问题
Contiuing my attempt to pull transcripts from the Presidential debates, I've no started using html5lib as a parser with BeautifulSoup.
But, now when I run (previously working) code to find the element with the actual transcript it errors out and claims not to find any such span.
Here's the code:
from bs4 import BeautifulSoup
import html5lib
import urllib
file = urllib.urlopen('http://www.presidency.ucsb.edu/ws/index.php?pid=111395')
soup = BeautifulSoup(file, "html5lib")
transcript = soup.find_all("span", class_="displaytext")[0]
And here's the error:
IndexError
Traceback (most recent call last)
<ipython-input-5-2c227e8c4a25> in <module>()
1 file = urllib.urlopen('http://www.presidency.ucsb.edu/ws/index.php?pid=111395')
2 soup = BeautifulSoup(file, "html5lib")
----> 3 transcript = soup.find_all("span", class_="displaytext")[0]

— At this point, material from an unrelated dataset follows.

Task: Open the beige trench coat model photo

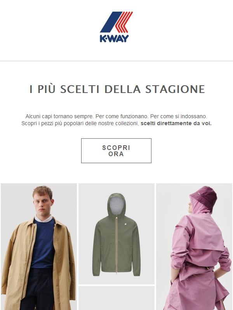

IndexError: list index out of range
And here's the relevant part of the page I'm calling, proving I'm not crazy, there is a span with class 'displaytext'
<span class="displaytext">
<b>
PARTICIPANTS:
</b>
<br/>
Former Governor Jeb Bush (FL);
What am I missing? If I run this without calling "html5lib" in the soup call, it works fine (but I get later errors due to spurious fake tag calls with no corresponding closing tag).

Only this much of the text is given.